Do digitised land records mirror reality?

by Sudha Narayanan, Gausia Shaikh, Diya Uday and Bhargavi Zaveri.

The World Bank's EoDB rankings estimate that it takes 53 days to register a property transaction and update the revenue records in Mumbai, and that the costs of such registration and updation aggregate to 7.6% of the property value. The corresponding numbers in OECD countries are 22.3 days and 4.2% of the property value. These rankings evaluate India's land administration systems on several parameters, such as the quality of the infrastructure for maintaining land records, the transparency of information and the dispute resolution mechanism. They rank India in the bottom quartile on these aspects.

Weak infrastructure for land record administration undermines property rights (DeSoto (2000)), and has an overall impact on growth (Deininger and Feder (2009)). Building sound infrastructure for maintaining land records assumes great significance in developing countries like India, where land accounts for a significant proportion of a household's asset portfolio. To improve the quality of such infrastructure, the central government rolled out two (2) centrally sponsored schemes across India in the late 1990s. Through wide-scale digitisation, the schemes aimed to achieve more accurate land title records and better service delivery to the citizen. The schemes were merged in 2008 and subsequently renamed as the Digitial India Land Records Modernisation Program or DILRMP. Such state-led interventions to define property rights in land have often been termed simplistic. Equally, they have been criticised for compromising local realities and existing institutional arrangements (Easterly (2008)). At the same time, the benefits of such approaches in allowing better enforcement of property rights and the consequential easier access to credit and capital, have also been widely acknowledged (Deininger and Feder (2009)). The jury is, therefore, out on the impact of a top-down approach towards improving land titling.

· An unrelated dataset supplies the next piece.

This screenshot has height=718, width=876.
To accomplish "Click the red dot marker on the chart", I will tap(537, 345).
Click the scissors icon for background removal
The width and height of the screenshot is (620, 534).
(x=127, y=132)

The biggest risk of a centralised approach towards digitisation is that the digitised records will not reflect reality (Bromley (2009)). In May 2017, we undertook a field study to ascertain the extent to which the DILRMP had been implemented in Maharashtra (link, link). One of the main purposes of the field study was to ascertain the extent to which the digitised records mirrored the ground reality on recording aspects such as parcel size, land use, ownership, possession and encumbrances. In this article, we summarise our findings from the field study on this specific question.

We find that for the sample land parcels under study, the records largely accurately reflect the names of the owners as well as the purposes for which the land was being used. However, there are greater disrepancies with respect to the parcel area recorded in the digitised record and the actual boundary area of the parcel. We also find disrepancies with respect to the encumbrances recorded in the digitised records and those purporting to actually exist with respect to a given parcel. Finally, we find low levels of public awareness of the digital means available to obtain or rectify property records. These findings hold insights into the aspects of the land record digitisation initiative that need to be improved for true impact.

Methodology

We studied 100 parcels spread across five villages and two Tehsils. The selection methodology is explained below:

  1. We selected two sample Tehsils, namely, Mulshi and Palghar, for this leg of the study. These Tehsils are mainly peri-urban locations with relatively high land transaction intensity and some prevalence of land litigation.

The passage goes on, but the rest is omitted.